Front-office SaaS has been there for almost 15 years. There are more than 2,000 companies in various categories of front-office SaaS. Collectively, front-office SaaS generates more than $15 billion in revenue every year.
"The action is now in back-office SaaS. CIOs have realised that migration to cloud is the only way to achieve 100 per cent digital transformation. India has missed the bus largely on the front-office SaaS. There's a good chance India rise up to the back-office SaaS," Indus Khaitan, CMO at Sirionlabs, told IANS.
Sirionlabs has its clients in the US, Britain, Europe and Singapore and now plans to aggressively push its products in India. The company has created a platform to manage strategic service engagements of Fortune 1000 organisations.
In case of SaaS, customer-facing business functions such as social media, marketing automation and helpdesk, etc. are front-office whereas supply-chain, procurement solutions, ERP (Enterprise Resource Planning) etc. are back-office.

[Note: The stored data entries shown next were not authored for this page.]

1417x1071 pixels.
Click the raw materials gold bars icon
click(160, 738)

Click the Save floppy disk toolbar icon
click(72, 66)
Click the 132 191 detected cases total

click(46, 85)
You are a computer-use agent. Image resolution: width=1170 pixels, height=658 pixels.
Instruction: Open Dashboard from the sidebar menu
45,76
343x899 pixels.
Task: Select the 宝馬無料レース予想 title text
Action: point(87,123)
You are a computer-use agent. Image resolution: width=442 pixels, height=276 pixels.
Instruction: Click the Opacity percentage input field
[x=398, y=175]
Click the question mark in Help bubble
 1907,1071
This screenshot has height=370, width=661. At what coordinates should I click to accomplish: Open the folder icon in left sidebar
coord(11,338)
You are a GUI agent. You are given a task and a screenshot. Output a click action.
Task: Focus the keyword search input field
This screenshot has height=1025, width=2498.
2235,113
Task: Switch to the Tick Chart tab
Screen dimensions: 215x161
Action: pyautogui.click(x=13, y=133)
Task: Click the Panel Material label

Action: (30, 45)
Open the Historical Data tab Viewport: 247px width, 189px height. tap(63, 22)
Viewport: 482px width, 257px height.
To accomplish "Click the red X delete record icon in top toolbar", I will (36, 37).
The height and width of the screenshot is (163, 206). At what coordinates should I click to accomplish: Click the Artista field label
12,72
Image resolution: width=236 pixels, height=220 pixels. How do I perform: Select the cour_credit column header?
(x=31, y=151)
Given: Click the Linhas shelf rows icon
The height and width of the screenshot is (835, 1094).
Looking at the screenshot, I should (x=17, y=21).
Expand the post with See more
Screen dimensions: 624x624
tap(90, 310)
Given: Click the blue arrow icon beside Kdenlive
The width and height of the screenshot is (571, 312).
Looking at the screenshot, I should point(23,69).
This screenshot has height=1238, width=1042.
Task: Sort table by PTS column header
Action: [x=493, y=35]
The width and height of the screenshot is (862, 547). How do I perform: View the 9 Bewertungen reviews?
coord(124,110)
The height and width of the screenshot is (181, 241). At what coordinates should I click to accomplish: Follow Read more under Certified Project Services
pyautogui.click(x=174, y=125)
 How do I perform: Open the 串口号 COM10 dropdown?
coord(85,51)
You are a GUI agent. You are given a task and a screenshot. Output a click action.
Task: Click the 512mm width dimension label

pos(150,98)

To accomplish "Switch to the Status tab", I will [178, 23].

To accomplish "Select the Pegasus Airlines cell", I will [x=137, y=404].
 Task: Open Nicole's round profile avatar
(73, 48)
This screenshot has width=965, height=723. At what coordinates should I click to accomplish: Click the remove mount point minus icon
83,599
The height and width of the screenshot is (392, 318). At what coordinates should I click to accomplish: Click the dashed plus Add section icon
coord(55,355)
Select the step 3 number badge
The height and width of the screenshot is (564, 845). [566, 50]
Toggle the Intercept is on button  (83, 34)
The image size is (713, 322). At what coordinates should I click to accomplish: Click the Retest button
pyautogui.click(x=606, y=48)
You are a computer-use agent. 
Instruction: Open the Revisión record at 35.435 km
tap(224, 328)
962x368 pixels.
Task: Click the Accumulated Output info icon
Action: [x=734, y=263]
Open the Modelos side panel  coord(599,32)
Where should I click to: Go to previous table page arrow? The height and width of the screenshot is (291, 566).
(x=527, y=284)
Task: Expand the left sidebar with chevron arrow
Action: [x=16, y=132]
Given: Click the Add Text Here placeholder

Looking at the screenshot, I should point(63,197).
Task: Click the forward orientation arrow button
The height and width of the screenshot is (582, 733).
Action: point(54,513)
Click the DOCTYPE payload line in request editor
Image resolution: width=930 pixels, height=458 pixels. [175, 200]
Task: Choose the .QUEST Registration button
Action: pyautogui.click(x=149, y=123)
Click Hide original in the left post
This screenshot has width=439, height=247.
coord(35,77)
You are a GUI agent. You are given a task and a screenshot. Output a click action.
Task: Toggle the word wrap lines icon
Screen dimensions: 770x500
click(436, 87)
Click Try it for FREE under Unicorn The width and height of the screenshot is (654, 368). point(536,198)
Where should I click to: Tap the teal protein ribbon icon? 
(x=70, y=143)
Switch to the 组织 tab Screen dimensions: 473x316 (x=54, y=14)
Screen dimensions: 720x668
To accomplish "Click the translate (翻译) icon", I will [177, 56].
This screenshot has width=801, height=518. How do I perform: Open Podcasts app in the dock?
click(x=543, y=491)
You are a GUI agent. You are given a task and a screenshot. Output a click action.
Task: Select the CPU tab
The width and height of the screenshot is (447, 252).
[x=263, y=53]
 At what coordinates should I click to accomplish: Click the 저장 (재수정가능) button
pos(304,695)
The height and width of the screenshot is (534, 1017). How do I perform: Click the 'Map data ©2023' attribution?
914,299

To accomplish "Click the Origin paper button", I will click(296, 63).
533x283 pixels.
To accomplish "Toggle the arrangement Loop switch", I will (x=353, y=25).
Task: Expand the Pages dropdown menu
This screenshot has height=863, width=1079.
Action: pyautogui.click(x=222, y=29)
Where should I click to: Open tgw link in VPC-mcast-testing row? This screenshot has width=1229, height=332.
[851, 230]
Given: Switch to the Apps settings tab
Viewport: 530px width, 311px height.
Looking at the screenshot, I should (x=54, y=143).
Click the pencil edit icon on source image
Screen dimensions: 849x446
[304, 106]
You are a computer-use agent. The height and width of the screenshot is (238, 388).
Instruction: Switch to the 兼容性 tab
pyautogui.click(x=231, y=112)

Traditionally, the software products supporting these two "offices" were deployed "on-premise" which means that the software would run on hardware and infrastructure managed by the employees of the company.
This was before Cloud came. The migration to Cloud does away with the gobbledygook of managing the hardware and upgrading it.
Now when companies are migrating to Cloud, there is a renewed energy in building applications modelled for the Cloud, mimicking the business functions of the existing back-office products.
"It's hard to put a growth percentage number to it, but the back-office industry globally is growing at 20-30 per cent year-on-year," Khaitan noted.
With this, clients are looking for robust, simple solutions to problems and the answer very often comes in the form a piece of software or a managed system called SaaS.
"The macro-trend is the economic shift in buying behaviour in large companies. Thanks to the uberisation of everything, companies are buying fewer goods and instead, they are buying services," Khaitan told IANS.
With this shift, existing vendors that are leaders in providing a platform for business-to-business commerce are not able to fill the gap of providing a platform for managing the performance and delivery of services. The executives want more visibility to ensure that customer experience is of superior quality.
On a question how differently SirionLabs is fulfilling this demand, Khaitan said: "What was managed using a mix of e-mails and spreadsheets is now bein taken care of by SirionLabs' Enterprise SaaS product for building a robust relationship between the buyer and the service provider".
"A lot of companies in India are providers of services. Sirion enables the service providers to have a data-driven relationship with their customers," the executive added.
For Khaitan, India as a market "is not there yet for selling cloud computing to the masses".
"The reason is simple. The Return on Investment (RoI) on automation is not perceptible because labour is still cheap. The day we realise that the value is not hard dollar savings but a better customer experience, we'll see a huge demand for back-office SaaS in India," Khaitan said.